─── Text passage ───

Neale Albert, 75, is a collector of miniature books, and he may be the most serious collector living in New York. By definition, miniature books are properly printed and bound, and for the most part no larger than three inches. Mr. Albert has over 4,000 of them, some the size of matchboxes and others smaller than a tab of chewing gum. Some of the books are worth many thousands of dollars.
The Miniature Book Society, established in 1983, is a club of about 400 like-minded members. Mr. Albert, a retired lawyer, has served two terms as its president. "You either are or you aren't," he said of his ilk.
"What is it with you and little things?" friends have asked him over the years. He doesn't have a great explanation. I've known Mr. Albert since childhood; he did legal work for my father and they became friends, and my parents still occasionally seek his counsel. And I, too, had often wondered about his fascination with tiny objects.
Part of Mr. Albert's book collection is stored in a "cottage" on top of the Upper East Side apartment building where he lives with his wife. A small bookcase built specifically for his miniatures, each shelf only a few inches high, is packed with rows of the stout creations, elegantly bound and held inside precious slipcases. There are more in his apartment and in 20-some boxes in storage.
In the field, Mr. Albert is known for commissioning what he calls "miniature designer bindings" - the binding, in this context, referring mainly to the covers - that he believes elevate the objects to art. "A designer binding is a book binding usually made on commission," he said, "and done by a binder who is not just a craftsman, but an artist."
A leather-bound cover for a binding of "Brush Up Your Shakespeare" (part of a collection of bindings he had commissioned for a miniature book version of the Cole Porter song) was interpreted as a pinstripe suit that might be worn at a hot jazz club. A metallic cover for a book of Shakespeare plays bears a carving of a medieval scene. Mr. Albert commissions binders mostly in England and around Europe, and years can pass before the high-precision works are sent back to him.
A miniature version of Shakespeare's "Twelfth Night," atop a full-size version.
Mr. Albert was born in 1937, grew up in Queens, a borough in New York, and started collecting early. "I used to get miniature African violets," he recalls. "Dozens of them. Fast forward a couple years and they're all over the house. I'm in a club."
He studied law at Yale University in New Haven, Connecticut, and went on to become a prominent mergers-and-acquisitions lawyer at Paul, Weiss, Rifkind, Wharton & Garrison. But he was always collecting little things. In the cottage's glass display: a fully operational golf-pencil-size fly fishing rod, complete with string, reel and case; and a walnut-size tool chest filled with functional tools. Mr. Albert's previous obsessions included English brass tobacco boxes and walking sticks.

─── Record excerpts ───

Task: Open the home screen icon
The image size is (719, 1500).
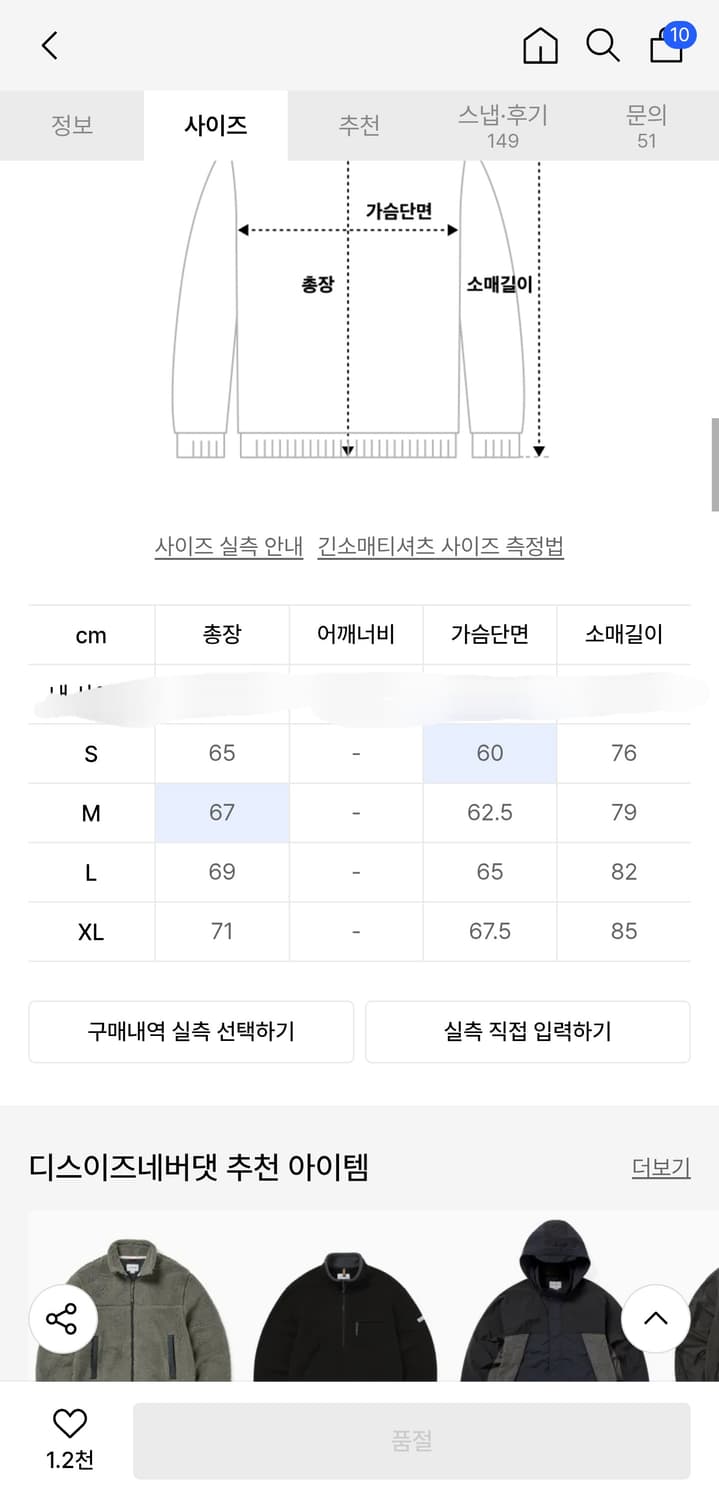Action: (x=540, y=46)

───
─── Record excerpts ───

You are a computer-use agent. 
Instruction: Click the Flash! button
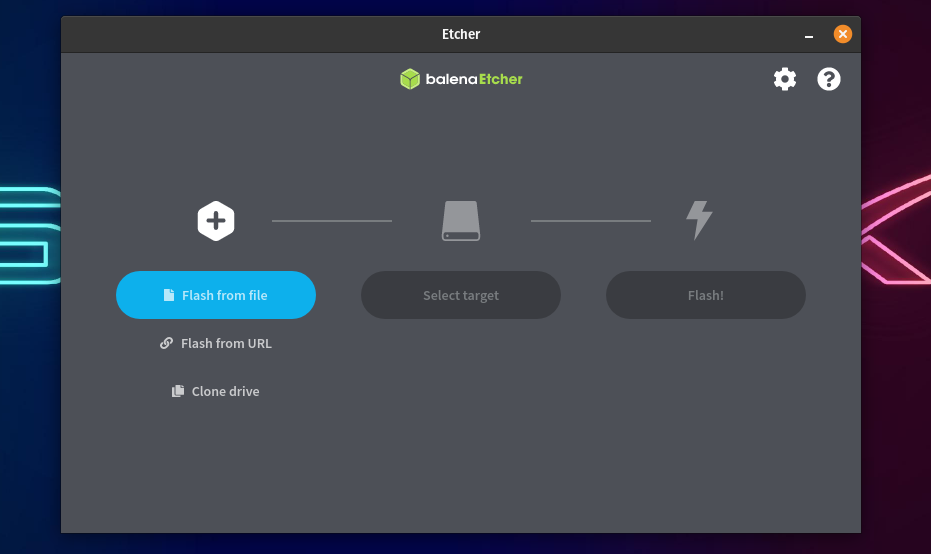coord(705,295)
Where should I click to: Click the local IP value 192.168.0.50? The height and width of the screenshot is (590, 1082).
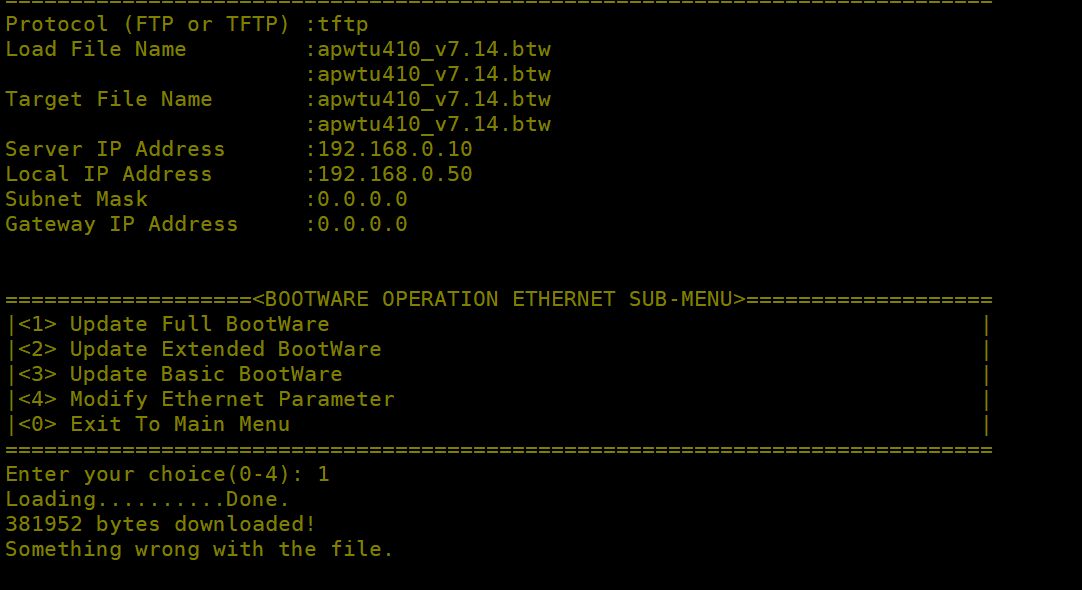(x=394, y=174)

───
─── Record excerpts ───

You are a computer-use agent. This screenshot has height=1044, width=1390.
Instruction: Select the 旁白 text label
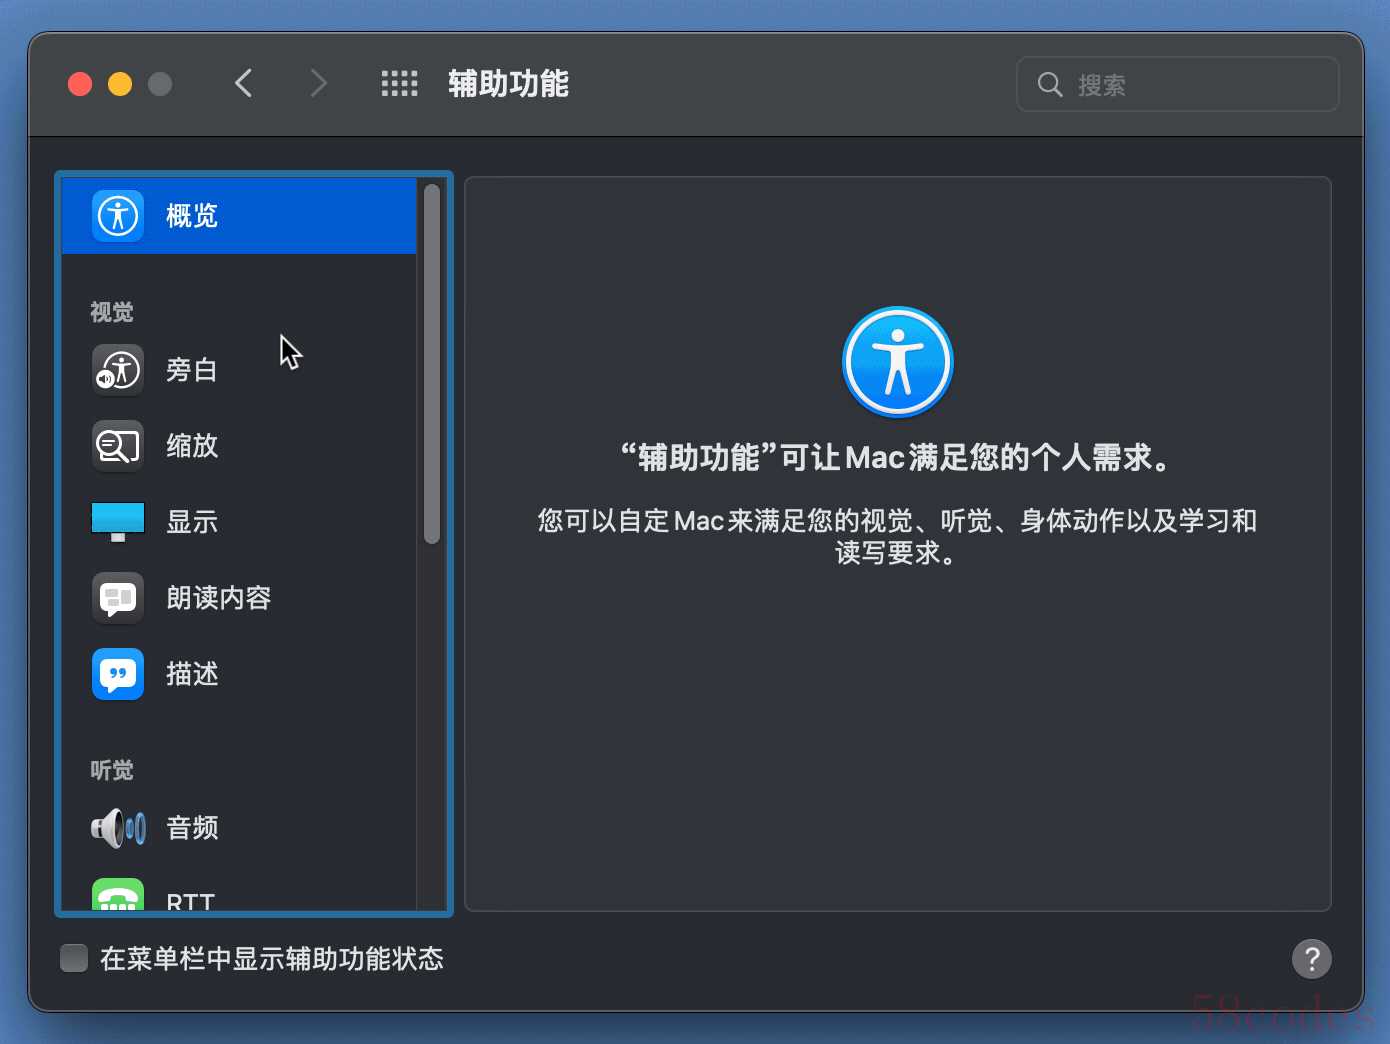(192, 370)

───

Stated task 1:
Reproduce the text about the miniature book collector word for word, starting at "Neale Albert, 75, is" and ending at "thousands of dollars.".
Stated task 2:
Using the text about the miniature book collector, answer these:
(a) In what year was the Miniature Book Society established?
(b) At which university did Mr. Albert study law?
(c) What did Mr. Albert collect dozens of when he was young?
Stated task 3:
Write the next part of the text about Neale Albert's miniature book collection, picking up after its final sentence.

Task output 1:
Neale Albert, 75, is a collector of miniature books, and he may be the most serious collector living in New York. By definition, miniature books are properly printed and bound, and for the most part no larger than three inches. Mr. Albert has over 4,000 of them, some the size of matchboxes and others smaller than a tab of chewing gum. Some of the books are worth many thousands of dollars.

Task output 2:
(a) 1983
(b) Yale University in New Haven, Connecticut
(c) Miniature African violets

Task output 3:
His book collection began in the early 1990s as an offshoot of his interest in meticulously detailed dollhouses. He had commissioned a model of Cliveden House in England, where he and his wife had spent a weekend. It required a library.
"What do you need for a library?" he said. "Books."
So he started buying dollhouse-size books from collectors (partly with the assistance of a publication called International Dolls' House News). It took years to fill the dollhouse library, but by the time he'd finished, he was addicted.
Recently, Mr. Albert was showing me around the books in his rooftop cottage, when he made me an intriguing offer. "Let's go downstairs," he said. "I'll show you the smallest book in the world."
In his apartment, Mr. Albert showed me more books, including some with his favorite bindings: an atlas of the British Empire contained a goatskin-bound globe the size of a softball, and a book purporting to contain Voltaire writings held a key embedded in its cover to open the little book of erotica hidden inside. One miniature book was so small that its creator is said to have gone blind after setting its type.
On a bookshelf in the living room, Mr. Albert lifted a secret panel to retrieve what he said was the smallest book in the world. (The book, an edition of a Chekhov short story, is recognized by Guinness World Records as the smallest ever printed, though the claim may be challenged by a book recently created in Japan.)
Inside an ornate wooden box, under a clear protective cover, something minuscule glinted gold. Mr. Albert handed me a magnifying glass. The glint was a book with two covers and about 30 pages between them. It was less than a millimeter across, perhaps the size of a large grain of sand.
"It's called 'The Chameleon,'" he said.
"What's it about?" I asked in awe.
Mr. Albert shrugged, surprised I'd asked. "I don't know."